I took a brisk walk round the block, keeping at the centre of the road because I didn't like the shadows, till I had reentered the street from the opposite end. I passed the side door a second time, looking not at the chalk mark but in the direction indicated by the tail of the L. L for Larry. L for Larry's tradecraft in the days when he and Checheyev exchanged their secret materials by way of dead-letter boxes and safety signals. In parks. In pub lavatories. In parking lots. In Kew Gardens. L for "I have filled the dead-letter box," signed Larry. The L converted to a C for "I have emptied it," signed CC. Back and forth, not once but more like fifty times in the four years of their collaboration: microfilm for you; money and orders for me; money and orders for you; microfilm for me.

The tail pointed downward, and it was strongly drawn. A defined tail. It ran diagonally towards my right foot, and at the toe of my right foot ran the skirting of the door, and underneath the skirting a flattened cigarette end protruded, and I suppose a very curious person might just have wondered quite how a cigarette end came to be flattened and wedged beneath the skirting of a door unless someone had deliberately stood on it and kicked it there; and the same person might also have remarked that the beam of the corner street light shone brightly onto the lower part of the door, so that once you were aware of the conjunction of the chalk mark and the cigarette end, you marvelled that there wasn't a great crowd of people round you, staring at the same thing.

I did not, however, possess Checheyev's physical dexterity; I could not achieve the lightning swing of the upper body that had put Jack Andover, our chief watcher, in mind of Welsh miners. So I did what middle-aged spies do the world over: I stooped and made a show of fastening my shoelace, while with one hand I pinched hold of the cigarette end, and of the string that was inside it, and I tugged: to be rewarded, after a further length of string, with the flat brass Yale door key that was attached to it. Then, with the key concealed in my hand, I stood up and walked confidently round the corner to the front door.
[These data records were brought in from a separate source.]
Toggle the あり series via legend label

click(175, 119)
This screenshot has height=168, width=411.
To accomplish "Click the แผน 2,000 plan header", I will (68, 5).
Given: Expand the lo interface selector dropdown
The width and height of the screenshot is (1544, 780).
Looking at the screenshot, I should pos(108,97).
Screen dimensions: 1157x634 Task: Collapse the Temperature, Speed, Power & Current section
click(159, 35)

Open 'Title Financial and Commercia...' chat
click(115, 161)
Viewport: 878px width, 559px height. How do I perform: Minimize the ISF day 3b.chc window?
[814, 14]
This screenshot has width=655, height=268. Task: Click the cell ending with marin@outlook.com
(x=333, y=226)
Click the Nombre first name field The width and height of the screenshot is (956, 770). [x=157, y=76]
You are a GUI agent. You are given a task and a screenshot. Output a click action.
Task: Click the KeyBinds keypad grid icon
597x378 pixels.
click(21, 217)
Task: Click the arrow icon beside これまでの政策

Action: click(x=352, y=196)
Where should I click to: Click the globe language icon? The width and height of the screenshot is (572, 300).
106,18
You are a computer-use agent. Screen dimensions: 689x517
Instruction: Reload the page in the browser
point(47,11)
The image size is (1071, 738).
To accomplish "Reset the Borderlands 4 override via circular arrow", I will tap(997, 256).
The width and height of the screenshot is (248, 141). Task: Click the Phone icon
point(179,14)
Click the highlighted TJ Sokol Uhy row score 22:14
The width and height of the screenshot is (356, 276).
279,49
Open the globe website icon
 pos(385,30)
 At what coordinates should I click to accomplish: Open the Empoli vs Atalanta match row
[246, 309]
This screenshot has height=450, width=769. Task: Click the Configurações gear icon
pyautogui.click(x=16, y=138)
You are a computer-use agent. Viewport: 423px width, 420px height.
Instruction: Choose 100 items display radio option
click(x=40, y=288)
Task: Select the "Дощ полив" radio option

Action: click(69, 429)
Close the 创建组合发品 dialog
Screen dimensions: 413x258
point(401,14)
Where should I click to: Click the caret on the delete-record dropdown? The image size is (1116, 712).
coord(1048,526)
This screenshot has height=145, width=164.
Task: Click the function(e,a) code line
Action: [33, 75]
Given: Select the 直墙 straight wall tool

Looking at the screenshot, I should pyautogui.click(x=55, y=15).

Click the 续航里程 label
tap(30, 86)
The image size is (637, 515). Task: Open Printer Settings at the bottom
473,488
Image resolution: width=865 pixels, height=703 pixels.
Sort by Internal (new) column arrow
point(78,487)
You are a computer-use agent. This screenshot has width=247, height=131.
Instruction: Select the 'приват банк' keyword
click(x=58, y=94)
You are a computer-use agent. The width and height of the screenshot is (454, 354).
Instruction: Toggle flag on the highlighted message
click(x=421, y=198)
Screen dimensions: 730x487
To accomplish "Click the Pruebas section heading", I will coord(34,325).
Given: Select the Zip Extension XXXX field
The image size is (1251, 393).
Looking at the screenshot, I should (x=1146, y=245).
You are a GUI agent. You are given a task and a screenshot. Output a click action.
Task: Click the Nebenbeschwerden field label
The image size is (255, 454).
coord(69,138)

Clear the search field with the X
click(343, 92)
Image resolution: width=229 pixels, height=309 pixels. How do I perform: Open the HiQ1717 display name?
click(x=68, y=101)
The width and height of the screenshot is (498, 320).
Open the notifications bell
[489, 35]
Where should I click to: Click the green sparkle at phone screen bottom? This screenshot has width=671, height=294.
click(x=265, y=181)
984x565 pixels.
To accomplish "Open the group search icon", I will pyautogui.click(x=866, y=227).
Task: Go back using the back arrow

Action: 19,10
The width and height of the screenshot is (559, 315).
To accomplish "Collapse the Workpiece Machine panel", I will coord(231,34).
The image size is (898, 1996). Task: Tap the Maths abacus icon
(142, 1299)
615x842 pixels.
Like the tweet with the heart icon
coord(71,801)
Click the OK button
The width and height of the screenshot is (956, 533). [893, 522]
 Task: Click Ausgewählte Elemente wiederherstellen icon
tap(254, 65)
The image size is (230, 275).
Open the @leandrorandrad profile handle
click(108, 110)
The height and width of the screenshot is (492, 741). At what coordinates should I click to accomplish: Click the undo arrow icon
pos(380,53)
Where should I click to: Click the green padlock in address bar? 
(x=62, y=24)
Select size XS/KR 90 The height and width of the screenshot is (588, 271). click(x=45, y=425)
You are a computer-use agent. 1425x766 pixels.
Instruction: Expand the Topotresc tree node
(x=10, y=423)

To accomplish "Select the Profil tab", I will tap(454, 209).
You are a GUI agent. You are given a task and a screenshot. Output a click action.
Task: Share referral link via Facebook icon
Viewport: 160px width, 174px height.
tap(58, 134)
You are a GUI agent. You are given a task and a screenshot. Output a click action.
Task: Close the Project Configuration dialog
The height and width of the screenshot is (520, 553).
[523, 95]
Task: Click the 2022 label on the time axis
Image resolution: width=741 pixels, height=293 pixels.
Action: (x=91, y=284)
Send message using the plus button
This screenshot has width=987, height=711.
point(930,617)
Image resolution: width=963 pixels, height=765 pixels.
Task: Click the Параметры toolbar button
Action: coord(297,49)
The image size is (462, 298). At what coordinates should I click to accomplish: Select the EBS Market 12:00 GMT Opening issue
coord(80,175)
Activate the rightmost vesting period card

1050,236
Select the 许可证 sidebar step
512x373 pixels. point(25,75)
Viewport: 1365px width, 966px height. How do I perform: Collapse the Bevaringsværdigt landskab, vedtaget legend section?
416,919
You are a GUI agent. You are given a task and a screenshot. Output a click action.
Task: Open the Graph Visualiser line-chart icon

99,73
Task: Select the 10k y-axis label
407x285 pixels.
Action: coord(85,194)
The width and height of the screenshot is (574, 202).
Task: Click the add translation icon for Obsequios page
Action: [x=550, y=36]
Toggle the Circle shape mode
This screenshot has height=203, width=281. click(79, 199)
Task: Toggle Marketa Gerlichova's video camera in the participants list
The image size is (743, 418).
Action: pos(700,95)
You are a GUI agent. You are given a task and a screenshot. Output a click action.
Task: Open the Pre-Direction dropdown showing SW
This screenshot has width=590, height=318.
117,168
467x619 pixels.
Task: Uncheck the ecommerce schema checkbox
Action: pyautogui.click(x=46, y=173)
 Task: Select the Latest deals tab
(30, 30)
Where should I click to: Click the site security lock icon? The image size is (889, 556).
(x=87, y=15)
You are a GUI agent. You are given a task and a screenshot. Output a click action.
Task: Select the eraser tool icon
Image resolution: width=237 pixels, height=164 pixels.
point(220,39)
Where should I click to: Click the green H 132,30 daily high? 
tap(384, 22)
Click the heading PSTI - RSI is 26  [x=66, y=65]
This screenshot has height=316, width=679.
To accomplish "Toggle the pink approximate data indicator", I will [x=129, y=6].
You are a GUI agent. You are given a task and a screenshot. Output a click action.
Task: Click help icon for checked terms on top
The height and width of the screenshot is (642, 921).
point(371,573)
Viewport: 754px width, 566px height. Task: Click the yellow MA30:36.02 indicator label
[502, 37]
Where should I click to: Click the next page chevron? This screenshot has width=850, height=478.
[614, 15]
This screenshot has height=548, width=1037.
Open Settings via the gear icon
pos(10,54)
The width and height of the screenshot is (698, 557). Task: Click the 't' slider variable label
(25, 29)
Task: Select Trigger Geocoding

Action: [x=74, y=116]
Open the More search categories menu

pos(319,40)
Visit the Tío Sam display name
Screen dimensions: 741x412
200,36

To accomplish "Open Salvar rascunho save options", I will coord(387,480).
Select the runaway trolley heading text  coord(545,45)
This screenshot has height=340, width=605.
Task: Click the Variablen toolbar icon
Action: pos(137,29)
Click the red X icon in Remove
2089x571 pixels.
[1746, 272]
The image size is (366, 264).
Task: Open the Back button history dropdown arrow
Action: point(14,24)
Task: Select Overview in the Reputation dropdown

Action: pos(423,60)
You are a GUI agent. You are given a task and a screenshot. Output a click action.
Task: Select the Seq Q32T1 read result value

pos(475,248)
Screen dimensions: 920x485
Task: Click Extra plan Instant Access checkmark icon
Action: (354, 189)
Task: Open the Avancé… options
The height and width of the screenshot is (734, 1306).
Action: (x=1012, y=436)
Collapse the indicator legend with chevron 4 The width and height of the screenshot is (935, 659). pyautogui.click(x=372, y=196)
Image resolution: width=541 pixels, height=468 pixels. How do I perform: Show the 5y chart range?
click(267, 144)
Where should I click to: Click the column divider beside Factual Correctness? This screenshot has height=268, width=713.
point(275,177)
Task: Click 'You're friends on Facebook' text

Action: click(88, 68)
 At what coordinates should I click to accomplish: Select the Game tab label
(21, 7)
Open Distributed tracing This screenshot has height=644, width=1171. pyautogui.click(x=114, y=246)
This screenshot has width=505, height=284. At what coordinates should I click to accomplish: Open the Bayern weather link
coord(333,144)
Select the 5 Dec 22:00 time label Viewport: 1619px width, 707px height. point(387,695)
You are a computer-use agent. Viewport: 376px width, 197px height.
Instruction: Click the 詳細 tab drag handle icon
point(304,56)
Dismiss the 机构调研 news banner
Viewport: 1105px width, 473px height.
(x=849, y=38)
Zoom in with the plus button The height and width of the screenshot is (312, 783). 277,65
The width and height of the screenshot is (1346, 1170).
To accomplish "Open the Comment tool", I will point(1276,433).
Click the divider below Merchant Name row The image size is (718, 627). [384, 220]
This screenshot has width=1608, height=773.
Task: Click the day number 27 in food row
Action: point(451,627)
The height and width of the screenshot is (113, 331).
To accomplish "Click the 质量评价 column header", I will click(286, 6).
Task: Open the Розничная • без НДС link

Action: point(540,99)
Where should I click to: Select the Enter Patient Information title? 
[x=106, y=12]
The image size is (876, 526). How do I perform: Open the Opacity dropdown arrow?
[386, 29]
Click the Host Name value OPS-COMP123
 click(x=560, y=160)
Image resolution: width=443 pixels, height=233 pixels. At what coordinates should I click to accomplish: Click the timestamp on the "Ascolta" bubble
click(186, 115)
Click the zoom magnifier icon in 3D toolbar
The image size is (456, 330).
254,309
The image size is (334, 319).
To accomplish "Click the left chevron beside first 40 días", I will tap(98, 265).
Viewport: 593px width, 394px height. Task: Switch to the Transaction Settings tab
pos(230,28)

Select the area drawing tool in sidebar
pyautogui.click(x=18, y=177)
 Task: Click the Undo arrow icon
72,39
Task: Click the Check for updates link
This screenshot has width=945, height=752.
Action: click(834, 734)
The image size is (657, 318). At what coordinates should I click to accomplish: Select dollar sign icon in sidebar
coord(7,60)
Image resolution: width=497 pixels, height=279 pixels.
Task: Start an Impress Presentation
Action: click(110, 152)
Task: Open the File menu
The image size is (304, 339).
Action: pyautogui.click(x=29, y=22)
"They're on holiday, darling," a bass voice called from beside me.

I turned quickly, my rent-a-drool smile hoisted in readiness. A large blond-headed woman, backlit by the light of her own hall, was standing in the neighbouring doorway, dressed in what seemed to be a white nightgown and clutching a glass of something strong.

"I know," I said.

"Feebs is what he calls me. I'm Phoebe really. You were here before, weren't you?"

"That's right. I forgot to collect the key and had to go back and get it. I'll forget my own name next. Still, a holiday was what they needed, wasn't it?"

"He did," she said darkly.

My brain must have been working overtime, for I divined her meaning immediately. "Of course! Poor man," I cried. "I mean how was he looking? Better? On the mend? Or was he still all colours of the rainbow?"

But some sense of need-to-know held her back from further confidence. "What do you want, then?" she asked sullenly.

"It's what they want, I'm afraid. Sally's typewriter. More clothes. Practically anything I can carry."

"You're not a debt collector, are you?"